Nuns at the Sisters of the Valley in California are growing marijuana illegally and selling their mail order cannabis products out of a residential house in Merced, California, which has “banned dispensaries, deliveries from dispensaries and cultivation,” IBTimes reports. While the habit is an attire associated with the Catholic church, the women are not Catholics, and they don’t spend a great deal of time on their knees praying. Instead, Sister Kate and Darcy say they offer a “healing” ministry in a “prayerful environment.”
“We commit our life to cannabis,” said Sister Kate, who leads the Sisters of the Valley. “We commit our lives to the sisterhood. We live together, we work together, we’re a bit socialistic,” said Sister Kate. “If you look up what makes a ‘sister,’ those are the things.”
Things you can find in a California garage – nuns + cannabis https://t.co/rmzuarwiE9
— Headlands Garage (@HeadlandsGarage) February 10, 2016
Due to the archaic cannabis laws in their city, the Sisters might want to consider relocating their business to Los Angeles where dispensaries are legal. As of now, they have until the end of February to move out of Merced.
“We are in the process of basically scheduling a workshop to discuss with council how to redo our ordinances,” said Mike Conway, Merced city spokesman, but the nuns says they aren’t waiting around for city officials and law enforcement to sort it out. They are expanding their Etsy business, which brings in around $400,000 a year via the high demand of salves and tinctures.
“Everything we are doing is illegal,” said Sister Kate. “Those plants you just saw in my garage…they’re illegal. The salves, the batch we’re about to show you, is illegal. Yes, everything is illegal.”
Medical marijuana has become a lucrative business in more than 20 states which have legalized the drug. As Business Insider notes, there are at least two active chemicals in marijuana that have medicinal properties: cannabidiol (CBD), which impacts the brain without a high, and tetrahydrocannabinol (THC) — which has pain-relieving properties. The Sisters of the Valley believe in the healing power of CBD. The nuns say their products do not give customers a “high” because most of the THC is eliminated in the cooking process. Once cultivated, the plant is stored in refrigerators and then cooked in crock-pots with coconut oil. Once it hardens, the product is shipped in jars all around the world.
“We’re selling out so fast, we’re struggling to keep up with demand,” said Sister Kate.
The nuns will soon move out of the city and into a farmhouse in the county where growing 12 plants is permitted, and they remain hopeful that in the end, the law will be on their side.

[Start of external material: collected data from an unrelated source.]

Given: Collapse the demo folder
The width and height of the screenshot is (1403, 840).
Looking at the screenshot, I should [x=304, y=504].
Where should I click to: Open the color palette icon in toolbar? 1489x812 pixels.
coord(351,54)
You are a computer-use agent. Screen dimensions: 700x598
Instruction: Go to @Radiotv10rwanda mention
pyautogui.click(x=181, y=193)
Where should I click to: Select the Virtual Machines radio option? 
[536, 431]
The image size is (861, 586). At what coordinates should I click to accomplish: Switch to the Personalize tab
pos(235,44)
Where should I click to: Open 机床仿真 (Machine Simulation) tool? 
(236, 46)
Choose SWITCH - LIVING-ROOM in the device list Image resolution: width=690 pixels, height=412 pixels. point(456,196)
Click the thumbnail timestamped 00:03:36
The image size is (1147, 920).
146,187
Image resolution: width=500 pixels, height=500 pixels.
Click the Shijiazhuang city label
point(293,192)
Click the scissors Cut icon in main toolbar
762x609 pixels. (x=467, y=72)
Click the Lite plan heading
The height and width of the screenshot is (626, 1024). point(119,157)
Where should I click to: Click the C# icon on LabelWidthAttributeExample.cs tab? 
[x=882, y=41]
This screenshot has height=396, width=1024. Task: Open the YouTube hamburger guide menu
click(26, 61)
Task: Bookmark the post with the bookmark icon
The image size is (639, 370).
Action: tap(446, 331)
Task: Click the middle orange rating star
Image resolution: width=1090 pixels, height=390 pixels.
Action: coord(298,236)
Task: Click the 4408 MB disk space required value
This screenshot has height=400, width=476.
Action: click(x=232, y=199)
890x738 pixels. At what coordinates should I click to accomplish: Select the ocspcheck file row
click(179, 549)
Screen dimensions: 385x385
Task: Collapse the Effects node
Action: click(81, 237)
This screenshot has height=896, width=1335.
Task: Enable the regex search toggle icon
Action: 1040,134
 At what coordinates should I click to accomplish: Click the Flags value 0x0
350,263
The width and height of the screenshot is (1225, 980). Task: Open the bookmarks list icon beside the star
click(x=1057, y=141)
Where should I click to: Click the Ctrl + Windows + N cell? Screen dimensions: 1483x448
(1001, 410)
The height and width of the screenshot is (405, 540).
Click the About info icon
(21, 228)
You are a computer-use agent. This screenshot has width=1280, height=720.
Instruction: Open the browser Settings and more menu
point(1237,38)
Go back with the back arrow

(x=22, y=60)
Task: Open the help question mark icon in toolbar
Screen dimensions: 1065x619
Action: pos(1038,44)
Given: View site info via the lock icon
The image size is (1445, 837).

“From the standpoint, right will win at the end, but I don’t know how long that’s going to take,” said Sister Kate.
Researches have documented over 20 health benefits of cannabis, including treating and preventing glaucoma, decreasing anxiety, decreasing seizures, slowing the progression of Alzheimer’s disease, and easing the pain of multiple sclerosis. It also reduces some of the pain and nausea caused from chemo, and stimulates appetite. Additionally, CBD may help prevent cancer from spreading, researchers at California Pacific Medical Center in San Francisco reported in 2007. Of course there are negative effects of smoking too much marijuana, such as addiction, paranoia, and memory loss.
California lawmakers are seeking to propose a 15 percent marijuana sales tax to pay for state programs, rehabilitation, and parks under a bill that was introduced last Wednesday. The Marijuana Value Tax Act could bring the state more than $100 million in new revenue.
“Now that there is a long overdue regulatory framework put into place, it’s time to help fund the areas that are most affected by the cultivation — those communities that have long been paying the price of the negative effects of cultivation brought on by the ‘bad actors’ who destroy the environment and bring in crime,” Sen. Mike McGuire, D-Healdsburg, who authored SB987 and parts of last year’s marijuana regulations, said in a statement.
Cannabis is viewed as a “less harmful substitute for alcohol, prescription drugs, and other illegal substances” by those seeking alternate remedies for their health ailments.